FLORENCE, S.C. — Mitt Romney bowed to political pressure on Tuesday by promising to release his federal income tax returns, while estimating the rate he pays at about 15 percent and placing himself among the wealthiest Americans who earn most of their money from past investments.

Romney’s disclosure underscored the Republican presidential front-runner’s discomfort with talking about a key aspect of his biography — his money — and reignited the debate over whether his multimillionaire status makes it hard for him to relate to middle-class Americans.

Romney’s Democratic and Republican opponents alike pounced on his revelation by saying he has benefited from a basic unfairness in the tax structure. And as President Obama looked to Romney as his likely general-election opponent, the White House and its allies tried to stoke populist anger over income inequality by casting Romney as an out-of-touch multimillionaire.

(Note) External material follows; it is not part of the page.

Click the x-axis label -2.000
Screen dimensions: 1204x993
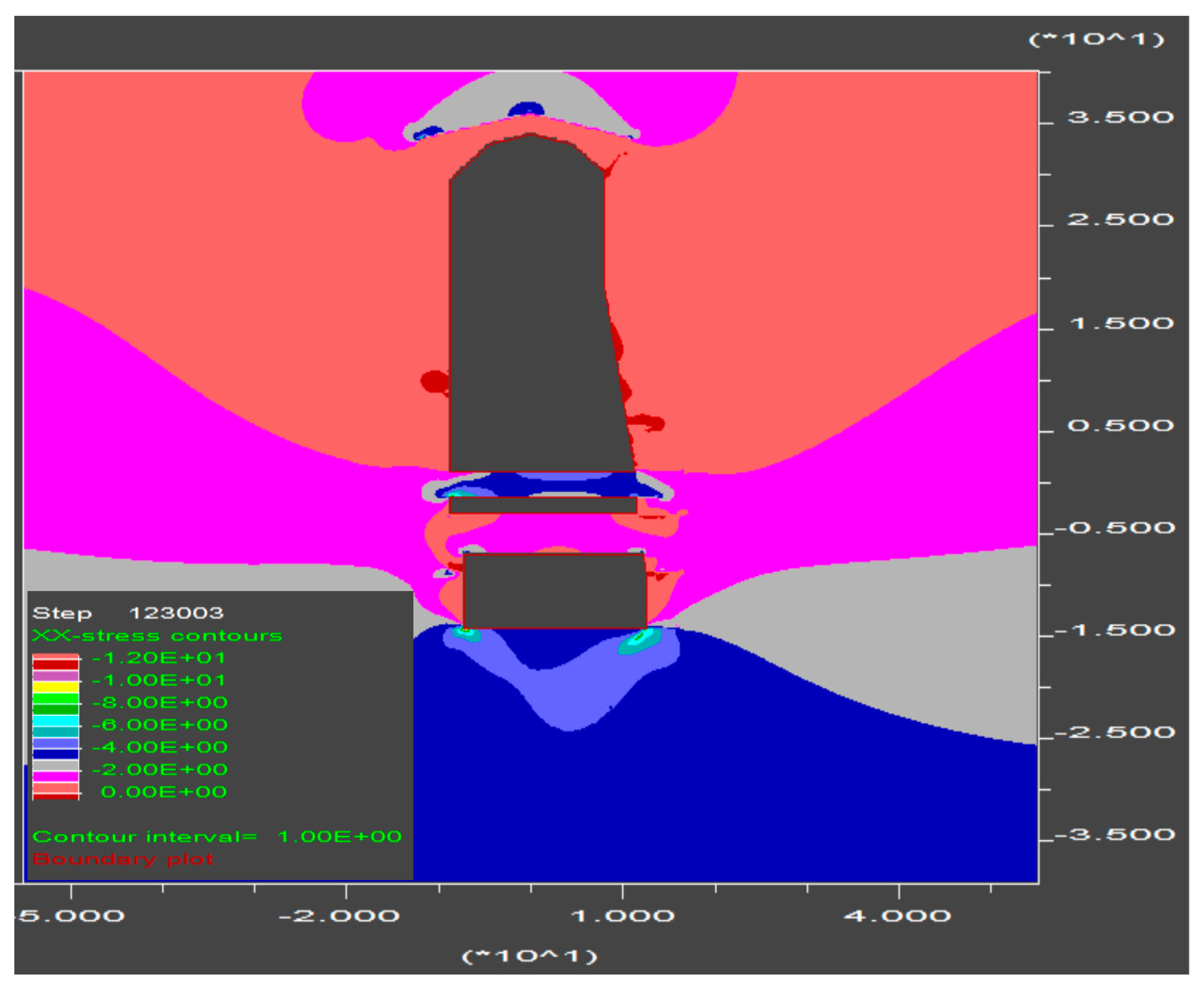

Romney seemed to strike another clumsy note when he described his income from speakers’ fees — about $370,000 in a single year — as “not very much.”

Most Americans earn their income from wages and salaries, and the more they bring in, the higher their taxes are — up to 35 percent. Obama paid a rate of 26 percent on adjusted gross income of about $1.73 million in 2010, according to his tax return.

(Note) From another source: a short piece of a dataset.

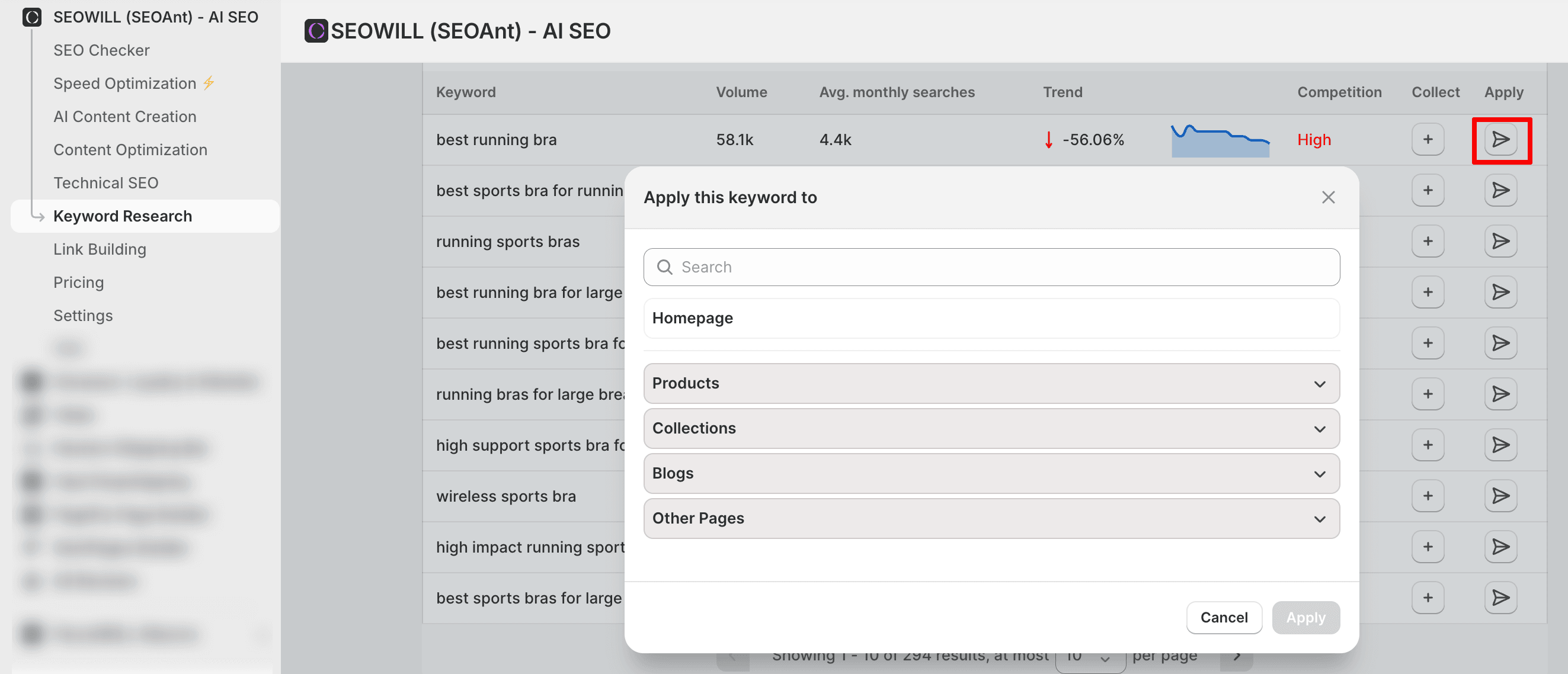Expand the Blogs section
The image size is (1568, 674).
click(x=991, y=473)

Most of Romney’s income, however, has come from capital gains, which include profits from the sale of stocks, bonds and real estate, and are taxed at a rate of 15 percent. Over the past 20 years, the wealthiest one-tenth of 1 percent of Americans have realized about half of all capital gains income — and received tax advantages criticized by billionaire Warren Buffett and Occupy Wall Street protesters alike.